He parked the car near the entrance of the small bridge extending over the San Dieguito River near the Del Mar Racetrack. The weather was pleasant on this Sunday morning in February 1998 and he soon found himself walking to the end of the bridge, looking over the railing and staring at his reflection in the water. He had done this same ritual oh so many times. He longed for the days of his childhood when the bridge extended across the river and went to the airport, where his father had worked for so many years. Today, like so many others, the bridge stopped midstream and so did the life of Horace Atkins Dillinger.
Horace felt sad and helpless. His dad had passed away over a decade ago, and he had been left as the sole caretaker of his overbearing mom, Alice. It wasn’t that he didn’t love his mom, but her strict, overarching manner had pretty much ruled his life. He felt remorse as he looked at the slow-moving reflections of his puffy red face on the water in the sunlight. Yes, she had pretty much stolen his joy over the years. As an only child, she rued the day when someone would call her son anything else than his real name. There were no nicknames allowed in the Dillinger household. Horace was to be Horace, named after her grandfather Horace P. Carbunkle III.
The kids at school often made fun of his name, but he knew that his mom would have it no other way. One time his school chum Matt called him Ace within earshot of his mom. That was the last time Horace was allowed to play with him. She even marched down to the school and told his teacher and the principal that they were not to use nicknames with her son. Alice also told them in no uncertain terms that Horace would be an accountant. She wanted Horace placed in all the advanced math classes. Mathematics would be his salvation. Math was the modern way to prosperity, and by gum, he was going to be immersed.
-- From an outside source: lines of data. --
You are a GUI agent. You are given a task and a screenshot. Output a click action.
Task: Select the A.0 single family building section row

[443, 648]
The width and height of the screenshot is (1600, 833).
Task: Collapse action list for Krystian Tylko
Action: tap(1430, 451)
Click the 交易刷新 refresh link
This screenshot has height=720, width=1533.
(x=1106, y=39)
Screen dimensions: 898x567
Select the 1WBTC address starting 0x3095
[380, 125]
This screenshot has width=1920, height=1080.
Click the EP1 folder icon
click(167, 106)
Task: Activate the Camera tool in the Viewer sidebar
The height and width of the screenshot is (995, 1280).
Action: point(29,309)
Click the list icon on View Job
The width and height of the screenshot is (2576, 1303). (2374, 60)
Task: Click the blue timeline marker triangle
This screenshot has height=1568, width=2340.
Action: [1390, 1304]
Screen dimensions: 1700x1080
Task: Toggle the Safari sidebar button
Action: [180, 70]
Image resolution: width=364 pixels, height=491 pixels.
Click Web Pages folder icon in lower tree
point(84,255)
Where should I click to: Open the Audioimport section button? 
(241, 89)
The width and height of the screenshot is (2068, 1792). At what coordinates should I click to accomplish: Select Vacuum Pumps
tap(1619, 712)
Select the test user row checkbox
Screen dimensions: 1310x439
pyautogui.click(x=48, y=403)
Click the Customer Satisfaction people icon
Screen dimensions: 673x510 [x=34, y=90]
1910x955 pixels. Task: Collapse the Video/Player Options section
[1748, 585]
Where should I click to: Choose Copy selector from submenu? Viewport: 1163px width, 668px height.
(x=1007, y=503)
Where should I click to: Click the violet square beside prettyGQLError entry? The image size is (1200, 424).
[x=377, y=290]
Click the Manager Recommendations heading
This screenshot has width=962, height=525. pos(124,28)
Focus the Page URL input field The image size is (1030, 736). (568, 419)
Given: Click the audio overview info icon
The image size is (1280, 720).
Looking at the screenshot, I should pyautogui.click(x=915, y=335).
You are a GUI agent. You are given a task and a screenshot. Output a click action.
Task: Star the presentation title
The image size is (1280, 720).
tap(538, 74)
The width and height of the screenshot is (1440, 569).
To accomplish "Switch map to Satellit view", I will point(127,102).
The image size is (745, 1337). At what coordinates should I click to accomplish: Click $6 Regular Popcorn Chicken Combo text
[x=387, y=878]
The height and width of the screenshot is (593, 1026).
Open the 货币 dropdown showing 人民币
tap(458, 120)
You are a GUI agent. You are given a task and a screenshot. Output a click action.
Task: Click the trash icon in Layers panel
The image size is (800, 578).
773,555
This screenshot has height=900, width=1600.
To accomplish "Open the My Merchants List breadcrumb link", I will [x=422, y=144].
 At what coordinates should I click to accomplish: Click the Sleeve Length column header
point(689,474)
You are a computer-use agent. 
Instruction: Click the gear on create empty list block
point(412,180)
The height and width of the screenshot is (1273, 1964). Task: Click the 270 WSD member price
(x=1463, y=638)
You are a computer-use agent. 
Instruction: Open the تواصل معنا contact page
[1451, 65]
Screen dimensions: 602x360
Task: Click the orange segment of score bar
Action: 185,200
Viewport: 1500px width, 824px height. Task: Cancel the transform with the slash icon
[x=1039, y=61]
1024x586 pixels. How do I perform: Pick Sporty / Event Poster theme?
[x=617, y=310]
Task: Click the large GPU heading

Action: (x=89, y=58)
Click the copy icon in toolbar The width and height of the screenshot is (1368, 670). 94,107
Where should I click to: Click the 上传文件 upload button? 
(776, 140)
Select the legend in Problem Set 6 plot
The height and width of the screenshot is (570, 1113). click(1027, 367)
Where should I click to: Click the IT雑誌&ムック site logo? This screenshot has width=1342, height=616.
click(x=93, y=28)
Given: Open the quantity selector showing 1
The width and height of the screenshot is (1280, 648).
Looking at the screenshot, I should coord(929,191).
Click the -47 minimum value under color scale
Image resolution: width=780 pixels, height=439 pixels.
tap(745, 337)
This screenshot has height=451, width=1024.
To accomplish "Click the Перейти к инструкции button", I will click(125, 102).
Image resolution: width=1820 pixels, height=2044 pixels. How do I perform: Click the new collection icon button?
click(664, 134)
Immersed he was. Through the sixties and seventies, he had accounting drilled into his head. After high school, he attended college with an accounting major. He did OK, but he really only had one problem. He hated math. But that didn’t sway his mother. She wanted her son’s name on the door of an accounting firm, and by God, he wasn’t going to be cheated. She got her wish when Horace turned forty. He had finally made it. He was now a partner at Schlessinger, Mayberry and Dillinger, public accountants.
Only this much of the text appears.